Individualized Inquiries Defeat Class Certification in UM/UIM Case—Again

March 31, 2014

Since around 2003, several class action lawsuits have been brought in Colorado against insurers alleging that it was misleading and deceptive to offer for purchase uninsured/underinsured motorist (UM/UIM) coverage on additional vehicles because such coverage was rendered illusory by a 2001 Colorado Supreme Court decision, DeHerrera v. Sentry Ins. Co., in which the court held UM/UIM coverage follows the insured person, not the insured vehicle. The latest round appears to have gone to the insurers.

In Maxwell v. United Services Automobile Association, plaintiffs brought a putative class action on behalf of auto policyholders against USAA, alleging that it fraudulently concealed information necessary for policyholders to make an informed decision about purchasing uninsured/underinsured motorists coverage on additional vehicles. The trial court granted USAA summary judgment in 2007, but the Colorado Appellate Court reversed. Thereafter, the plaintiffs moved for certification of the class. The trial court denied the motion.
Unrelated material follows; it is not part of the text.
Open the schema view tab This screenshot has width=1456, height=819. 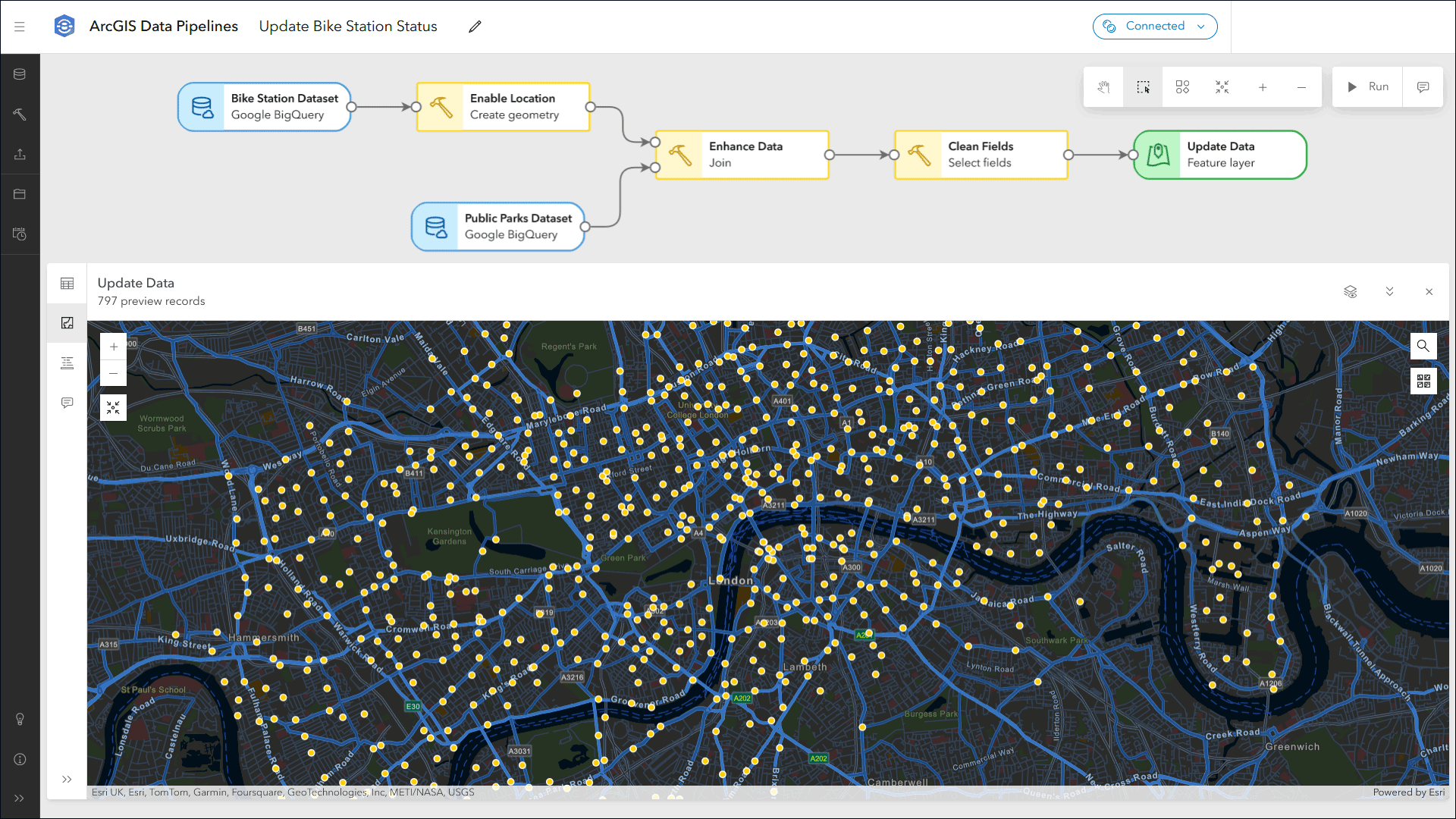click(x=67, y=363)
The plaintiffs again appealed to the Colorado Appellate Court, which this time affirmed, holding the trial court did not abuse its discretion in (1) admitting data compiled by State Farm about insureds’ retention of UM/UIM coverage even after receiving notification of the DeHerrera decision, (2) holding plaintiffs failed to demonstrate the necessary element of predominance under Col. R. Civ. Proc. 23, because it would require individualized inquiry to determine reliance, in light of the State Farm data that tended to show a statistical lack of reliance and, (3) finding the filed rate doctrine precluded a refund of any UM/UIM premiums that were paid based on rates filed with the Colorado Department of Insurance, thus barring recovery for plaintiffs’ consumer fraud claims.